В тени Гоголя
Шрифт:
«…Вы, Петр Иванович, забегите с этой стороны, а вы, Петр Иванович, станьте вот тут… Стройтесь на военную ногу, непременно на военную ногу!.. А вы — стоять на крыльце и ни с места!.. Не нашли другого места упасть!.. Прошу садиться… Отчего ж вы отодвигаете свой стул? Для чего ж близко? всё равно и далеко. Отчего ж далеко? всё равно и близко… Имею честь представиться… Имею честь поздравить!.. Анна Андреевна! (Подходит к ручке Анны Андреевны). Марья Антоновна! (Подходит к ручке Марьи Антоновны)…»
Какой-то кордебалет, а не пьеса — непрестанная манифестация места и строя. Причем повторяющиеся жесты и фразы, будь то единообразная манера чиновников аттестовать себя или шаблонный способ Хлестакова занимать деньги и объясняться в любви, усугубляют чувство ритмического единства, благодаря которому движущиеся группы сохраняют устойчивость в самых нелепых и рискованных положениях.
«Маменька,
Не пассаж — а очередная фигура, танцевальное па…
По мере того, как цена «ревизора» стараниями города неуклонно возрастает, город в свою очередь приобретает всё большую стройность и закругленность в очертаниях и всё увереннее воспроизводит себя. Именно «ревизор» Хлестаков вколачивает последний гвоздь в созданный порядок вещей, раздаривая направо-налево благосклонное словцо «хорошо» в роли творца и хозяина новообретенного космоса.
«— …Как их зовут?
— Николай, Иван, Елизавета, Мария и Перепетуя.
— Это хорошо».
«— Что, как ваш нос?
— Слава Богу! не извольте беспокоиться: присох, теперь совсем присох.
— Хорошо, что присох. Я рад…»
«— …законным моим сыном-с и назывался бы так, как я: Добчинский-с.
— Хорошо, пусть называется, это можно». «-…живет Петр Иванович Бобчинский.
— Очень хорошо».
Милостивым признанием Хлестаков узаконивает город и возводит его на вершину мыслимого успеха и славы. Но, вверяясь ему и словно оживая в лучах восходящего всё выше светила, город подготавливает свой бесславный конец и накликает на свою голову нового ревизора. Комедия Гоголя, как многоступенчатая ракета, выделяет и отбрасывает одного ревизора за другим, причем каждая ступень, исчерпав себя, порождает следующие и сообщает движение всей постройке.
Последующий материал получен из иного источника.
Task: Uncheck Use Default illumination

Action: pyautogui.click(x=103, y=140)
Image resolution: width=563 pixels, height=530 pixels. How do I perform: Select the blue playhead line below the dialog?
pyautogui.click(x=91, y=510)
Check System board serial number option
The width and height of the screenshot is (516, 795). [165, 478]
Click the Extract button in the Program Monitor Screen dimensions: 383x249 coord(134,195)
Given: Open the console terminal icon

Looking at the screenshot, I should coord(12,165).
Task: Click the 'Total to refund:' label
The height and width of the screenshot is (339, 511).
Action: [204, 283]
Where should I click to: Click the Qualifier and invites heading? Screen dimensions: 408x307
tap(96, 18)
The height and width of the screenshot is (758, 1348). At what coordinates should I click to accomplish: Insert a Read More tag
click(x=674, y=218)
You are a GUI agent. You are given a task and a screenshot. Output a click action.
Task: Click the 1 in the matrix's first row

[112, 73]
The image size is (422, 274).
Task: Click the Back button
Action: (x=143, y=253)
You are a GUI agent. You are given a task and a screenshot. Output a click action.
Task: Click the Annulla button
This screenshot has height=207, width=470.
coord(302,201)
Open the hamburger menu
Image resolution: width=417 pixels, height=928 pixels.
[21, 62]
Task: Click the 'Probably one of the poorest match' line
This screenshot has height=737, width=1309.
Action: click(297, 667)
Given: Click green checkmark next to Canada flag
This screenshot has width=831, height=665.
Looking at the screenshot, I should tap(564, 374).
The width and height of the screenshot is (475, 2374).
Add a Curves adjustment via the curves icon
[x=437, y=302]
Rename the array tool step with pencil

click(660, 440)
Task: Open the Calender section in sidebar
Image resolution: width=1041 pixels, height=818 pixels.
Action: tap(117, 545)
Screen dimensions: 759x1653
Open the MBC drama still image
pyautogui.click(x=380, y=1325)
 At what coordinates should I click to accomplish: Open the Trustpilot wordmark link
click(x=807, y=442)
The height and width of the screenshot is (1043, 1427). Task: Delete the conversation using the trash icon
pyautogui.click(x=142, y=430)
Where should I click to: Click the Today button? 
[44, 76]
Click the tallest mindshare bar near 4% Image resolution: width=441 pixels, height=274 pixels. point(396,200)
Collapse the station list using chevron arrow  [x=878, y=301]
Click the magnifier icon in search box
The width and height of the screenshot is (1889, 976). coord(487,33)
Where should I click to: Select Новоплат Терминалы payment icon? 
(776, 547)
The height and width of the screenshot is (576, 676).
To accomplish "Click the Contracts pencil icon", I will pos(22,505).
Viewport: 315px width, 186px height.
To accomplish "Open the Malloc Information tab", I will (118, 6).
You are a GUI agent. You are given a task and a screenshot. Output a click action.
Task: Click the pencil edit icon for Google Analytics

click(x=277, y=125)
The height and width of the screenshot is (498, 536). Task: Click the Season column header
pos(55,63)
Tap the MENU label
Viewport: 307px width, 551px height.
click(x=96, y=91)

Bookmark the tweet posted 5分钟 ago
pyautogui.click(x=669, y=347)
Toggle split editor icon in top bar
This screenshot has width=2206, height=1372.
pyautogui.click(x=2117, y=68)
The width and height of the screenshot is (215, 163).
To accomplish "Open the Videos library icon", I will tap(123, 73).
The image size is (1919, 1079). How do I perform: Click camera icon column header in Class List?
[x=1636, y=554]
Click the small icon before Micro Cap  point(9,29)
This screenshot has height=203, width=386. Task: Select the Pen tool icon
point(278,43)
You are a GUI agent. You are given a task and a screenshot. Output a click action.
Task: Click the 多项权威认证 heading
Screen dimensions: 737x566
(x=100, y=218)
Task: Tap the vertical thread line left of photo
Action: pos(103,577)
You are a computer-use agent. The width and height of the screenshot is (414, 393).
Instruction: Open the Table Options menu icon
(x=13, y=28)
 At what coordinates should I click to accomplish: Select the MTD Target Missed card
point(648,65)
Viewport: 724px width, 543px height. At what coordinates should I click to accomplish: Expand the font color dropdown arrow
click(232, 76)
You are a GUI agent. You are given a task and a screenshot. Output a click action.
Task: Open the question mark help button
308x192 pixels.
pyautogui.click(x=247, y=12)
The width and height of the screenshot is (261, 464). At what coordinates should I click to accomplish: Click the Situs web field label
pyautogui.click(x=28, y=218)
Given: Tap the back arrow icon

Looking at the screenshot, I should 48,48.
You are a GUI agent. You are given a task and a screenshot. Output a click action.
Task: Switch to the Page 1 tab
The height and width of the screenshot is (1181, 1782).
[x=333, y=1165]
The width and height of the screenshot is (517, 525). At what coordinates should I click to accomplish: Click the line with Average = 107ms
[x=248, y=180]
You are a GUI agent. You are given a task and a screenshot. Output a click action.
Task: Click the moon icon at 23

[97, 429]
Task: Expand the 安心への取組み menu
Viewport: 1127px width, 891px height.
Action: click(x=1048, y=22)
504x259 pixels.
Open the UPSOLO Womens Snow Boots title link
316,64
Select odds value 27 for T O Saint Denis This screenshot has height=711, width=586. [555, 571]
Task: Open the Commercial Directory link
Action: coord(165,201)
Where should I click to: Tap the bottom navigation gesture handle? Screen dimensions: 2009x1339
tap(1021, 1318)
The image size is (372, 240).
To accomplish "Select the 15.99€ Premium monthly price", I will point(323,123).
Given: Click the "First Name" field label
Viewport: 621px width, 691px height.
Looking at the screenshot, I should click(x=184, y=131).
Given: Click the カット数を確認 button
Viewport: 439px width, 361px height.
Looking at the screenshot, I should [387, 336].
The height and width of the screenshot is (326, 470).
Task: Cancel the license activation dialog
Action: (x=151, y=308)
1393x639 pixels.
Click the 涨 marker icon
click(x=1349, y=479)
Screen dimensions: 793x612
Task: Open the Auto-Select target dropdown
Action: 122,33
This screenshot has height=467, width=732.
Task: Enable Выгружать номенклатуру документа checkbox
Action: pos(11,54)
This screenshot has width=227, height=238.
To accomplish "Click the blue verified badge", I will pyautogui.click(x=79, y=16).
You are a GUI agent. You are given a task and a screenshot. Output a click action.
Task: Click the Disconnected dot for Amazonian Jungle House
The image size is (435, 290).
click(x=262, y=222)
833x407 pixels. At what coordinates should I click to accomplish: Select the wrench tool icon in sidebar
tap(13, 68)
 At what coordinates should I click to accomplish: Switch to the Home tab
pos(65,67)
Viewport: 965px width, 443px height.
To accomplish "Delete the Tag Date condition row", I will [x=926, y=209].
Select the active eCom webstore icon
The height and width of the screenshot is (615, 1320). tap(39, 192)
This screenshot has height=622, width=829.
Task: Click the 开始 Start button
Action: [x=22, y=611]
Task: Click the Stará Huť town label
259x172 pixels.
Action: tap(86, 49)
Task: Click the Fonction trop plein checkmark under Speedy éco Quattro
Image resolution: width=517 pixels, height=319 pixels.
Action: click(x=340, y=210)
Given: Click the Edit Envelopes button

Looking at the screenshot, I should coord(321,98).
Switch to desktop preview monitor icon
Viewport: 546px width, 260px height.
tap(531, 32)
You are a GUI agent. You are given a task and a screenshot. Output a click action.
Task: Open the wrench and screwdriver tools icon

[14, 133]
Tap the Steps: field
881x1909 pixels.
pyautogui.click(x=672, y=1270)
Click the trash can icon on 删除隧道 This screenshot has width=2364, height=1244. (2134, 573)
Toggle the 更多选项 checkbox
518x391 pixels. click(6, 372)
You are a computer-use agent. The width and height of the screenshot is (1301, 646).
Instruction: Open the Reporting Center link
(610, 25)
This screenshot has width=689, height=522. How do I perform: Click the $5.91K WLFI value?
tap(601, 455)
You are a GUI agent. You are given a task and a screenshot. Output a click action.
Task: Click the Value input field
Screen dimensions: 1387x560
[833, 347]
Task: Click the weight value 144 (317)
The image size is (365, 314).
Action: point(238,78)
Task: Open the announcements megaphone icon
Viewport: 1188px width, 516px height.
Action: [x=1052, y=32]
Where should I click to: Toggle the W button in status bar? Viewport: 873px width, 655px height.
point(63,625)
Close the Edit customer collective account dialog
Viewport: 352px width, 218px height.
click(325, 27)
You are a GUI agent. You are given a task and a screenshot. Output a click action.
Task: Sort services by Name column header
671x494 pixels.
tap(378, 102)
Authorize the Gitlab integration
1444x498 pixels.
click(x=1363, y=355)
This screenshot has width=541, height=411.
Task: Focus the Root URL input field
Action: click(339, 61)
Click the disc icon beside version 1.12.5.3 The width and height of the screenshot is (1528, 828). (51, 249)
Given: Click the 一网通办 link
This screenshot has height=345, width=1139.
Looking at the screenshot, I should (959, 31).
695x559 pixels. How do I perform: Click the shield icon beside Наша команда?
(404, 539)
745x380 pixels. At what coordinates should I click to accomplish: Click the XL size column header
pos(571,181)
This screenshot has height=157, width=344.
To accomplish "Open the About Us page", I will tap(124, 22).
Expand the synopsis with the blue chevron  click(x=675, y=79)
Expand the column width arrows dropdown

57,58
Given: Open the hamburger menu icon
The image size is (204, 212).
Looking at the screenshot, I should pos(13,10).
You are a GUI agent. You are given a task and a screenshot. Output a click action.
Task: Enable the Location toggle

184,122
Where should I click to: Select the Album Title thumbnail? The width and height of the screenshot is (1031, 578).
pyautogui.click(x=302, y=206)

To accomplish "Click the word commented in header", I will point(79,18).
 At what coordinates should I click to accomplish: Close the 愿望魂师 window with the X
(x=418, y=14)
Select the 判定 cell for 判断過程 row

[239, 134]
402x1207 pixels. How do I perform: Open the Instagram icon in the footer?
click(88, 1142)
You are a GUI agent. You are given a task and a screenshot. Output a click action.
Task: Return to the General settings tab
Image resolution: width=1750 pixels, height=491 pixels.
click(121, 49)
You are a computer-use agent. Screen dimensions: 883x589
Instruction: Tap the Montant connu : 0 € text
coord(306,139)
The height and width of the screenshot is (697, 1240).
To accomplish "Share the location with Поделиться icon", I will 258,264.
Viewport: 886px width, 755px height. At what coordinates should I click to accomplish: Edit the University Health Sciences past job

Ревизор ожидаемый (в письме Чмыхова) служит ступенью для введения в действие мнимого ревизора Хлестакова, чье длительное пребывание на сцене дает толчок к появлению сразу двух ревизоров приехавшего в конце правительственного чиновника и обещанной комедии Гоголя «Ревизор», предвестие и черновой очерк которой содержится в письме Тряпичкину, сводя с ума Городничего перспективой всемирного суда и позора. Вдобавок, прибывшее из Петербурга по именному повелению лицо несет на себе отсвет грядущей комедии Гоголя, и оба «ревизора» — объявленный жандармом и обещанный бумагомаракой — объединяются в нашем сознании в фигуру неизбежной расплаты. «Ревизор» ничего не производит, кроме «Ревизора».
Между прочим, приезд правительственного чиновника в конце комедии как свыше ниспосланные кара и справедливость потому и не воспринимается натяжкой, придуманной автором в финале для исправления содеянного зла, но вписывается органически в пьесу и вытекает из нее с неуклонностью рока. Здесь столько «ревизоров», что один из них должен же быть настоящим. Здесь так много и долго хлопочут вокруг его приезда, так старательно воссоздают его облик из ничего, что он наконец прибывает собственной персоной, материализуясь из самого воздуха комедии. Рука правительства, пославшая его, чтобы унять достигшее Геркулесовых столпов беззаконие, лишь внешняя и далеко не главная его мотивировка. Он неизбежен по внутренним причинам, обусловленный движением гоголевского текста. Речь идет прежде всего о фатальном развитии самого слова «ревизор». Столько раз перевернувшее всё и поставившее вверх тормашками, произведя этим всё, что мы находим на сцене, оно в итоге имеет только одну вакансию — последнего переворота, возвращающего к действительности, к нормальному, на двух ногах, положению, и поэтому кладет предел искусству и ставит точку в развитии пьесы. Но если торжество справедливости в мире как вмешательство высшей силы есть чудо, то и чудо здесь обеспечено — смехом. Deus ex machina? Возможно. Но машиной послужила вся длительная цепь превращений, образующая тело комедии…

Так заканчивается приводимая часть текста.